Hotel by the River (2018)
Convinced he's on the verge of death, an ageing poet invites his two bickering sons to an isolated hotel for a final goodbye. The hotel also hosts a newly single woman who has a friend keep her company and with whom she shares a room, strolls and conversations. The poet is drawn to the beautiful girls and cannot resist the temptation to discover more. Their lives intersect, connect and disconnect and potentially become a metaphor for modern life.
Starring: Gi Ju-bong, Kim Min-hee and Kwon Hae-hyo.
Film 1: 2pm
River of Grass (1994)
They hang out in motels, seemingly unable to really be on the run, stuck in the Everglades and like so many people who talk about leaving but never do.
(The Florida Everglades is actually a slow moving river, 60 miles wide and over 100 miles long. It's called the River of Grass because of the way it looks. With sawgrass marshes – cypress swamps and mangrove forests, the 'glades is a spectacular sight.)
Starring: Lisa Donaldson, Larry Fessenden and Dick Russell.
Film 2: 4pm
Heart of Darkness (1993)
From Joseph Conrad’s 1902 novella of the same name. A trading company manager travels up an African river to find a missing outpost head and discovers the depth of evil in humanity's soul. In the late 1970's, Francis Ford Coppola used the Conrad story as a structural underpinning for his Vietnam movie, "Apocalypse Now." The novella's theme of alienation, greed, corruption and exploitation have struck some of this century's more dominant chords.

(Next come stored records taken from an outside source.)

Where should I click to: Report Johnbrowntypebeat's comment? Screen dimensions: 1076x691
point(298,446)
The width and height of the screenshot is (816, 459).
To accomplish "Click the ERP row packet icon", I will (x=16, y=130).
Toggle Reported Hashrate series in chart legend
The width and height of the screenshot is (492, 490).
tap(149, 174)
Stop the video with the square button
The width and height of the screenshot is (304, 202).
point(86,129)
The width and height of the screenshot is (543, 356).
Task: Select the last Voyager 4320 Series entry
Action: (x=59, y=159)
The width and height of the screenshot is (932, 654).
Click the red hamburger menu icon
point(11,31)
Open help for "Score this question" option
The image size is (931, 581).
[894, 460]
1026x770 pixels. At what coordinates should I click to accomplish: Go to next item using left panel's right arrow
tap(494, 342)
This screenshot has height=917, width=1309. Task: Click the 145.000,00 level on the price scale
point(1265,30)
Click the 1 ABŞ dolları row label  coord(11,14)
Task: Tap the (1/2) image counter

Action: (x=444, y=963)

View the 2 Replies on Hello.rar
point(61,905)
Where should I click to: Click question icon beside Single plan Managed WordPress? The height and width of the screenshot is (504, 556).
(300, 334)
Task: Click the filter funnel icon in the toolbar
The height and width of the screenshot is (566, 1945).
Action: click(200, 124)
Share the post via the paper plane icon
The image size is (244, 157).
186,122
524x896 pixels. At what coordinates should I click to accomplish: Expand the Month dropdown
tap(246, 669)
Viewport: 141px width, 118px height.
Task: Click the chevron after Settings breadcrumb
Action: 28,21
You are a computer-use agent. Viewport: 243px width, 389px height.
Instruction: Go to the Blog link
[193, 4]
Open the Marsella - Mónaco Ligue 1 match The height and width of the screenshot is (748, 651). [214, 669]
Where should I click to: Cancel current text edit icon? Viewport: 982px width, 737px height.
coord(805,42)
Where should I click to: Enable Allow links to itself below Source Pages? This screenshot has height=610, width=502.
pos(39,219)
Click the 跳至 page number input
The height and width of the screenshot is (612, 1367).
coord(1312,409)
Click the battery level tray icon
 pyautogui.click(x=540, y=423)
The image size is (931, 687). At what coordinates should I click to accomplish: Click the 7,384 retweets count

Tim Roth as Marlow is the narrator, describing a journey he makes for a Belgian trade company up the Congo River to find Kurtz, a former company agent suspected of hoarding vast quantities of ivory. With a crew of black workers, Marlow navigates the river through a series of work stations, each run by white men straining pitifully for the semblance of power that money from the ivory will bring them. All of their talk is of the mysterious Kurtz, who, depending on the speaker, is either insane or a prodigy, an illuminated man.
Starring: Tim Roth, John Malkovich and Isaach De Bankole.